--- START ---

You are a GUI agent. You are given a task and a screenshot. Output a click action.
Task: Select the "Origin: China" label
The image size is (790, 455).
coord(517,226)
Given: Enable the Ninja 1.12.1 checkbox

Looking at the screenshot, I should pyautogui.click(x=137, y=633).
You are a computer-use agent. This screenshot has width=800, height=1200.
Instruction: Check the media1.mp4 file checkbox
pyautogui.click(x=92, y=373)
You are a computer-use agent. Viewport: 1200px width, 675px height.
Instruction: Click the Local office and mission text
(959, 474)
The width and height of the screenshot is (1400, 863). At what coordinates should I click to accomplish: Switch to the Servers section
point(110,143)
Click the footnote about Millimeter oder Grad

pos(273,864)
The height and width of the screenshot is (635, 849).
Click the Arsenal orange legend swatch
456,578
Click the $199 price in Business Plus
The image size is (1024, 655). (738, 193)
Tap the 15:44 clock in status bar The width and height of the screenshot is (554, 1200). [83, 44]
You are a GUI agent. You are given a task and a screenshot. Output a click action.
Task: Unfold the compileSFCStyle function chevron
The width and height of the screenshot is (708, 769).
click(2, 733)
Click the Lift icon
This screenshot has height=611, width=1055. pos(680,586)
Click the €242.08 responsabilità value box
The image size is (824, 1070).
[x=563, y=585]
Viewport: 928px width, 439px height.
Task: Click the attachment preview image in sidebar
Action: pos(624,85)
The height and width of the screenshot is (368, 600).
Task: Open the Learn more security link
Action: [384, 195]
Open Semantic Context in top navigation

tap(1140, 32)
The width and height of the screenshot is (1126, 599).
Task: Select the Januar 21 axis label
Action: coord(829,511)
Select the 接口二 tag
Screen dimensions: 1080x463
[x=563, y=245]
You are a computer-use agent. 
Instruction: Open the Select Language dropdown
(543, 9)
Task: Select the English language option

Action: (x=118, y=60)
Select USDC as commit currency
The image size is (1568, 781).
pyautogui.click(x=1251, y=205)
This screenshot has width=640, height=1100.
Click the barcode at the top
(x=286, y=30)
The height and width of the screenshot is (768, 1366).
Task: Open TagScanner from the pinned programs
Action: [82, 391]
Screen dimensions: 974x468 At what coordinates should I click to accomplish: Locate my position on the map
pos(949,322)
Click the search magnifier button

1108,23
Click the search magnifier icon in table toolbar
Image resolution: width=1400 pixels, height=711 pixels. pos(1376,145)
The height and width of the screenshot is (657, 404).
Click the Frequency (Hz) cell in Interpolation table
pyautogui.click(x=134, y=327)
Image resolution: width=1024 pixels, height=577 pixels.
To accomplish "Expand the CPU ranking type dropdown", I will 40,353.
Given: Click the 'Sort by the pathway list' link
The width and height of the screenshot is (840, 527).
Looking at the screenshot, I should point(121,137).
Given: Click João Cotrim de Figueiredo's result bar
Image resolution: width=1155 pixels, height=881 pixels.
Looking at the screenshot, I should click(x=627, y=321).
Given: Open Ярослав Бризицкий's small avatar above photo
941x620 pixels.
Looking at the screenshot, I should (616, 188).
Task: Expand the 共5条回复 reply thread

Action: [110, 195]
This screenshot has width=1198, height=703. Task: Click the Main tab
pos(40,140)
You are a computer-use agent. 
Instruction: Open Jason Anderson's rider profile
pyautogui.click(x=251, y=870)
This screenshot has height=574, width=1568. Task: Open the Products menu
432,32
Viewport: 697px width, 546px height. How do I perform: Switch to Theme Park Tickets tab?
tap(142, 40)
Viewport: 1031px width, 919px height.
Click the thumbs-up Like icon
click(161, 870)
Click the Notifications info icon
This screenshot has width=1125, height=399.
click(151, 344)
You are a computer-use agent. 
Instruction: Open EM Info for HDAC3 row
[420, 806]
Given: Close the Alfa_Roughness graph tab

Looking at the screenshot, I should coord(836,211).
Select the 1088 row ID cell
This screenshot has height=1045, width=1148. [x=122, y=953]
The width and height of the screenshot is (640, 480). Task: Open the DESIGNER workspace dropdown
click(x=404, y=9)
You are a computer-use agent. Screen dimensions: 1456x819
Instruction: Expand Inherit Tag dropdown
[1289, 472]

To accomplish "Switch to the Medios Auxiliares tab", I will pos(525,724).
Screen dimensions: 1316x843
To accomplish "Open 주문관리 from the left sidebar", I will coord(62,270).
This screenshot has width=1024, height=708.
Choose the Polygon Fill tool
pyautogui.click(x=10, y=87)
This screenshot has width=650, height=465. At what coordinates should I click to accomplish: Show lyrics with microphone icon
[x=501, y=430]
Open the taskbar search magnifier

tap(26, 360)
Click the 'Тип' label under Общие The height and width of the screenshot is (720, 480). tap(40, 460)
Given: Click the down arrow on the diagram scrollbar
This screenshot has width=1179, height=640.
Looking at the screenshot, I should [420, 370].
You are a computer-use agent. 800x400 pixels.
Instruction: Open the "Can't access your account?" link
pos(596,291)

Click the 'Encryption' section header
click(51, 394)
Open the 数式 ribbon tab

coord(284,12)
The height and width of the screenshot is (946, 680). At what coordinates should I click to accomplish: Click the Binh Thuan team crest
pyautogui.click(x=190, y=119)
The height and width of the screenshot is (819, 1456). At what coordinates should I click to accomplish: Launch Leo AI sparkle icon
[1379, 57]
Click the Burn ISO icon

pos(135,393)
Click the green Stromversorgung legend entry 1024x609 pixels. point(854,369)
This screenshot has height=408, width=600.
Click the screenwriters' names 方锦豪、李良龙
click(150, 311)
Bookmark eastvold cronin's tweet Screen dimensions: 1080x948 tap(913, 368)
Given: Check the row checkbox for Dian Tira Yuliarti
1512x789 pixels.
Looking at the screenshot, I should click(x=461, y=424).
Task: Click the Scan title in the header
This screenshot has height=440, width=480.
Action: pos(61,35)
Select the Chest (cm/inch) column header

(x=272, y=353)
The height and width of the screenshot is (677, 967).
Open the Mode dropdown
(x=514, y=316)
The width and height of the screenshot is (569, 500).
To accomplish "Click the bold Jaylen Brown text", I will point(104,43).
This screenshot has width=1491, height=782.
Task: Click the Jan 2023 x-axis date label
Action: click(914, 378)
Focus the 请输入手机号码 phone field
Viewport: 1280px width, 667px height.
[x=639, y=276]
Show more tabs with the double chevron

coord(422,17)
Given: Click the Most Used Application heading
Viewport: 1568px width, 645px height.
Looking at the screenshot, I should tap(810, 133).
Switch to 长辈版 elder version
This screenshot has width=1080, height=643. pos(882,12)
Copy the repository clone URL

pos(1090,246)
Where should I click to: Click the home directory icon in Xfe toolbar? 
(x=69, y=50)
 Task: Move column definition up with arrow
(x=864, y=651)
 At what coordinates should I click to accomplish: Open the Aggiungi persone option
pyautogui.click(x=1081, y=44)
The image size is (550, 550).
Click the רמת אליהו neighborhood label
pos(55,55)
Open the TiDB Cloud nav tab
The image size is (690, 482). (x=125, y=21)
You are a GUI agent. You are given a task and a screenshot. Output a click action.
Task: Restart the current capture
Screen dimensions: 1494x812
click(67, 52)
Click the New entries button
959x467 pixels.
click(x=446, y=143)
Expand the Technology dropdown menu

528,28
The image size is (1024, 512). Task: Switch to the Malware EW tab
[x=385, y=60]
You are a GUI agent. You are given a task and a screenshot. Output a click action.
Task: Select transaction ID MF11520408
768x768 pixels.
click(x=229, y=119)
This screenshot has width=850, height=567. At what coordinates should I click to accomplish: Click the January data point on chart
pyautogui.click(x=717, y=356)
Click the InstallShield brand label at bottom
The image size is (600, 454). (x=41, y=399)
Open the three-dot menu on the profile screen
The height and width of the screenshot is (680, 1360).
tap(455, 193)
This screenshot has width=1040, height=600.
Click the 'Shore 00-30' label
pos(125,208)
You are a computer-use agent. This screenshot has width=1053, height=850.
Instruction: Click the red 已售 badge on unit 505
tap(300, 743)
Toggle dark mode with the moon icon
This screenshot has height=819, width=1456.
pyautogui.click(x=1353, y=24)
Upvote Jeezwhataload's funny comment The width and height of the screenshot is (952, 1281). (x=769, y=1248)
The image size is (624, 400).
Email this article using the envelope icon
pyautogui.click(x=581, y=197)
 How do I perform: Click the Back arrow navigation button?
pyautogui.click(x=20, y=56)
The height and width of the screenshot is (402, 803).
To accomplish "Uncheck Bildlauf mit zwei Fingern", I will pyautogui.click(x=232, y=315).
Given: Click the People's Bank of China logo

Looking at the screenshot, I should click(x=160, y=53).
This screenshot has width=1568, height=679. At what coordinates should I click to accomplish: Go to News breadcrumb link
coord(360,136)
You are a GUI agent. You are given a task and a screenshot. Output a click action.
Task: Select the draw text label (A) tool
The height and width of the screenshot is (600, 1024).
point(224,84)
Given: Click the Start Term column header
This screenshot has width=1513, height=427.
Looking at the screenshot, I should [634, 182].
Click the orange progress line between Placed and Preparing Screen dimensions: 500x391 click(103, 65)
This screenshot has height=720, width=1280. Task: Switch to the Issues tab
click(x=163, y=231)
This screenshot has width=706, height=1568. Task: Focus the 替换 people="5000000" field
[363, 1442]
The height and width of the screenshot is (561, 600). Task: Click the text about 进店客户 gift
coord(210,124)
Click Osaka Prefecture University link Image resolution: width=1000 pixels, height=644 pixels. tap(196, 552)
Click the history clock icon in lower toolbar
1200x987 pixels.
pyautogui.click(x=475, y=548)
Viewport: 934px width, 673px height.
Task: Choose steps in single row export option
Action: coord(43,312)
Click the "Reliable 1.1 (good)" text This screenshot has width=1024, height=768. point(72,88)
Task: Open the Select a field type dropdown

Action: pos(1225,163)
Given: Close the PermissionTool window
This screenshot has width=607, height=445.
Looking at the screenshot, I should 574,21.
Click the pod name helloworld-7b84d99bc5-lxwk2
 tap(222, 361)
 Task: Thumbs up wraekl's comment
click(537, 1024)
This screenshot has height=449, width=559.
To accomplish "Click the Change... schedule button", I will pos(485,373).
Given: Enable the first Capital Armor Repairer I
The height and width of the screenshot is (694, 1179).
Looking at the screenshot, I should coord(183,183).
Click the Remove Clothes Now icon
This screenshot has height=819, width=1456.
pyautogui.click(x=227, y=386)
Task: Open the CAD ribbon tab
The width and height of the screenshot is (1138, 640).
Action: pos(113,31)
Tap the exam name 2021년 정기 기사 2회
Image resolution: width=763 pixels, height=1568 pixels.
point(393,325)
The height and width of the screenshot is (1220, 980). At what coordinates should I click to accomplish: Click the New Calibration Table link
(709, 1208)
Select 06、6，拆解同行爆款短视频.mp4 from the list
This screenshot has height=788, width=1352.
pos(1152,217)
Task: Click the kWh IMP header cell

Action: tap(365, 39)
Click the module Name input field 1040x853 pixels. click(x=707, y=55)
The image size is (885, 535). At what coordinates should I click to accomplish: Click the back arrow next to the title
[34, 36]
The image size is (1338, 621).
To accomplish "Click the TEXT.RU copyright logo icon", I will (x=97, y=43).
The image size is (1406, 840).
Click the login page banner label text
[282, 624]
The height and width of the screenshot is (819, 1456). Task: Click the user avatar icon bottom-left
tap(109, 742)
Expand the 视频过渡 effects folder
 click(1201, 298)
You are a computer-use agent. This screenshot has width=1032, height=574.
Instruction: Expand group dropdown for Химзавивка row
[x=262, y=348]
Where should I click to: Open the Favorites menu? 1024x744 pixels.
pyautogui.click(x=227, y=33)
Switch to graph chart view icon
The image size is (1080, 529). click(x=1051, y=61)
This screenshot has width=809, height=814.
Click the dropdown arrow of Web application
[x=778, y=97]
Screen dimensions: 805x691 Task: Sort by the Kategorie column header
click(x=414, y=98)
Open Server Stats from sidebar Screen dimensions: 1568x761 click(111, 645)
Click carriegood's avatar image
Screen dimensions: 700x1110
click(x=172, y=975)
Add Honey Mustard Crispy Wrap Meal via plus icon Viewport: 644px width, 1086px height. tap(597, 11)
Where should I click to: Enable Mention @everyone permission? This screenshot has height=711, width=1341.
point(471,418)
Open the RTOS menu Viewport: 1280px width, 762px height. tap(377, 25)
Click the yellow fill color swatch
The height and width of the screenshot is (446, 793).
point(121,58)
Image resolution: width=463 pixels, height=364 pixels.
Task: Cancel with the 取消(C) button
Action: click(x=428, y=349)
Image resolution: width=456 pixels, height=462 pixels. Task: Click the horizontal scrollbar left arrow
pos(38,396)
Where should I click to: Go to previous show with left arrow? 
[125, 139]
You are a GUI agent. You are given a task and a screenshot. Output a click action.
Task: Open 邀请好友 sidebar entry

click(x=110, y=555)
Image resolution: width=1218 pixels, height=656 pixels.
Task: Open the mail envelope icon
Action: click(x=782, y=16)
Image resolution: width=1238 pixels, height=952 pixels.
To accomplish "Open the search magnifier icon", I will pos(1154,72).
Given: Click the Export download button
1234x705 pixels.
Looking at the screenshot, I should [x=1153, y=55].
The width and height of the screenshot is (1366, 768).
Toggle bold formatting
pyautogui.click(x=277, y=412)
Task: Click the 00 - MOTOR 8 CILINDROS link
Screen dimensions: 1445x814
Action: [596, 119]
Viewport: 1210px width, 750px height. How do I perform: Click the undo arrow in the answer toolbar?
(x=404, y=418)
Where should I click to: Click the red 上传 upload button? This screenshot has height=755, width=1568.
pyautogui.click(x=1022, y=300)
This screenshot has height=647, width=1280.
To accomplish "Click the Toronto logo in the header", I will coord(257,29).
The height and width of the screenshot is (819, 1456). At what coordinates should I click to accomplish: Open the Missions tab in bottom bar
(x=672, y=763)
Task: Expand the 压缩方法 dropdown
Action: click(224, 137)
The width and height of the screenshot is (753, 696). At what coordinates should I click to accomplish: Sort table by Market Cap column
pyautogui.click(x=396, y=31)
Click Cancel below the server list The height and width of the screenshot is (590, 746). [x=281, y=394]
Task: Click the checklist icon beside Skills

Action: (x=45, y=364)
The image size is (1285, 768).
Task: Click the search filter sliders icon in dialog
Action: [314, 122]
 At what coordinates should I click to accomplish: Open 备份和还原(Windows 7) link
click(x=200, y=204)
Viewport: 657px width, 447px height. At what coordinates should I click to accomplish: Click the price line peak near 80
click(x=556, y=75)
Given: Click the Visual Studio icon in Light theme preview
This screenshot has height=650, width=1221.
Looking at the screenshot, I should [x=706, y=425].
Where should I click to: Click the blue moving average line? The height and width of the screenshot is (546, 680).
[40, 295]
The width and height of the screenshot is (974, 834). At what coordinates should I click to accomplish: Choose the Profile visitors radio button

--- END ---

Exercise prompt ->
Please return the lines above that run from the line containing "768x768 pixels." to the line containing "Open the three-dot menu on the profile screen", inclusive, exactly and with no other lines.

Written solution ->
768x768 pixels.
click(x=229, y=119)
This screenshot has width=850, height=567. At what coordinates should I click to accomplish: Click the January data point on chart
pyautogui.click(x=717, y=356)
Click the InstallShield brand label at bottom
The image size is (600, 454). (x=41, y=399)
Open the three-dot menu on the profile screen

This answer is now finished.